Coaches Willis May, Andrea Kowalski-Rospierski and Brian Staubly all resigned from coaching during the 2018-2019 season. May left Marjory Stoneman Douglas High School at of the beginning of March, taking a position in another county. Kowalski-Rospierski and Staubly have resigned from coaching but will remain at MSD. 

After losing both assistant coach Aaron Feis and athletic director Chris Hixon, head football coach Willis May struggled with adjusting to a new daily routine. 

“I walk into my office every day, and Aaron Feis’s office is right next to me, Chris Hixon’s office is right next to me, and I miss those guys with all my heart every day,” May said in a March 13 article published by ESPN. 

May coached the varsity football team for six years. Dealing with the loss of his colleagues, May decided to resign and relocated to South Fort Myers High School, where he is coaching football.

May impacted MSD as a whole, from the football team to his own physical education students. According to May’s players, he taught them how to have a good work ethic, important life lessons and many other skills. He stressed to his players the importance of success beyond the football field.

“He has always been there for the whole team, always giving us encouragement and keeping us in a good mood,” sophomore Nick Dicaprio said. “He was always a great coach and getting people better every day.”

Along with his positive influence on his team, May connected well with many of the players. He consistently taught the team how to push through difficult times and energized them before games or practices. 

“He made me a stronger person and he gave me more confidence about myself,” junior Josh Funk said. “He made me push myself to limits I didn’t think I could. He treated us all like family, he made us all feel like brothers. I’m going to miss him like crazy and I hope he does well wherever he goes.” 

Assistant coach Quentin Short will be filling in as the interim head coach for the remainder of the year. 

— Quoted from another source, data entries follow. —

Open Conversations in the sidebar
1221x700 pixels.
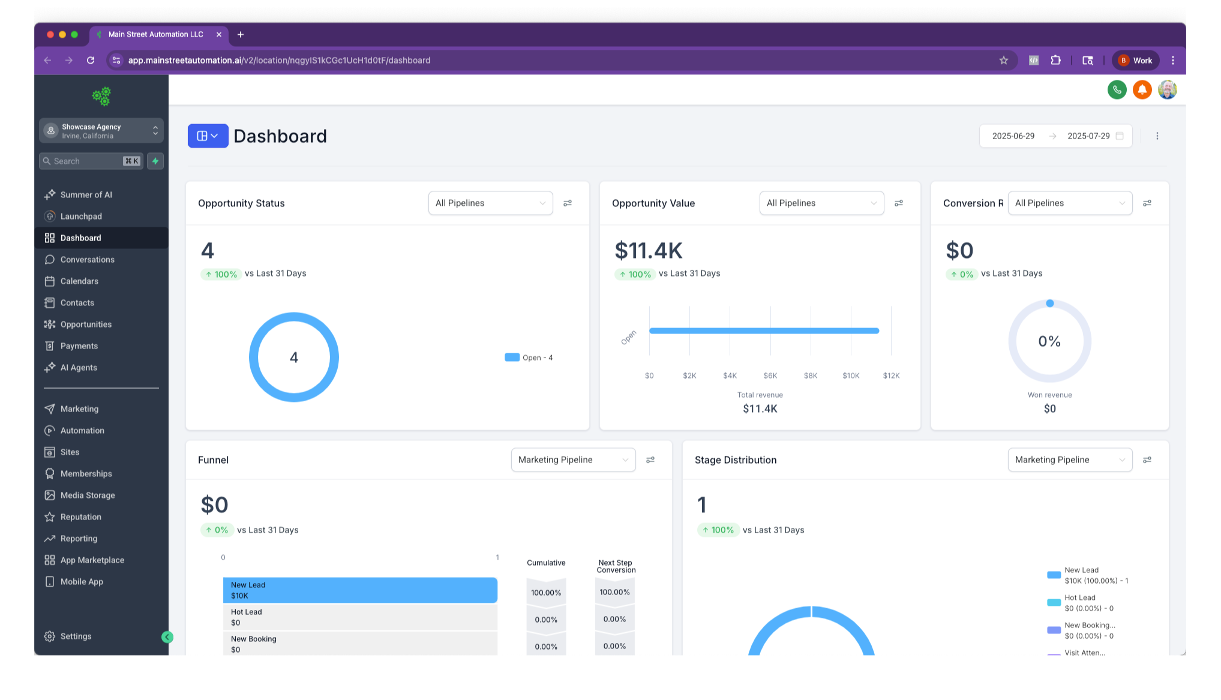tap(87, 260)
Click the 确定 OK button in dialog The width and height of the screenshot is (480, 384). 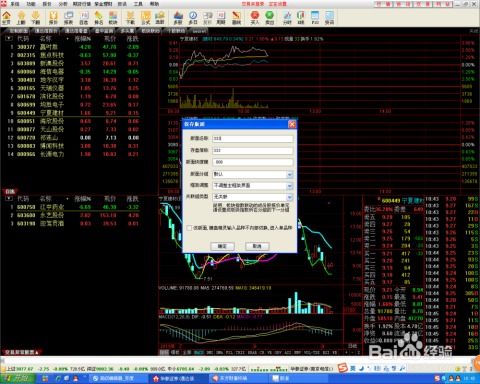(222, 246)
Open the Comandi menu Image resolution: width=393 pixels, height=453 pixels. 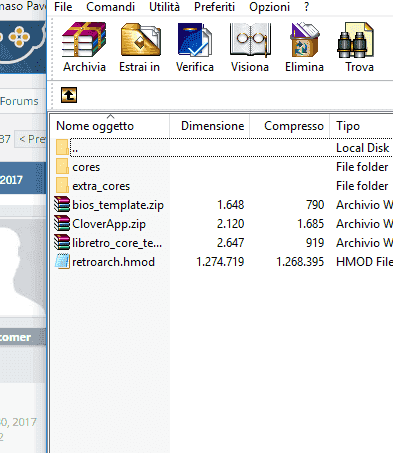coord(110,7)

Short has coached for 18 years in total and spent six of those years coaching at MSD. Short’s own experiences in sports in both high school and college inspired him to become a coach. 

“Sports is what I love, my passion; it’s what I did when I was in high school and college. The impacts the coaches had on me growing up and in my life, I look to be the same type of impactful person in these kids lives,” Short said.

In addition to coach May, former softball coaches Kowalski-Rospierski and Staubly resigned from coaching the MSD softball team. Both left coaching due to personal reasons that they do not wish to disclose. 

After being an athlete her whole life, Kowalski-Rospierski wanted to continue that path by becoming a coach. Kowalski-Rospierski decided to follow this dream, coaching softball at MSD for the past five years.

“The coaches I grew up with really impacted me, made me want to continue to be a coach myself and get other players to be athletes as well,” Kowalski-Rospierski said. “Now, my athletes are a big part of my life. Especially here at this school, [I’m] just trying to be there for them [the athletes] and help them when I can.”

Being an educator herself, Kowalski-Rospierski, made sure the team was on top of their grades through grade checks before, during, and after their season to enforce the importance of doing well on the field as well as in the classroom. 

After coaching his own daughter while she was growing up, Staubly decided to continue coaching the varsity softball team. Staubly has coached at MSD for 22 years.

“Just working with the kids, seeing the kids grow, seeing them go off to college, and helping them get scholarships, it’s been a positive effect on my life the whole time I was coaching,” Staubly said. “It’s nice when I see somebody that I’ve coached, 15 to 20 years ago, when we stay in contact. I watch how they grow and become successful in life and hopefully, I’ve had a little impact in that.” 

The coaches established a connection with their team that encouraged them to work hard on the field and in their life outside of sports.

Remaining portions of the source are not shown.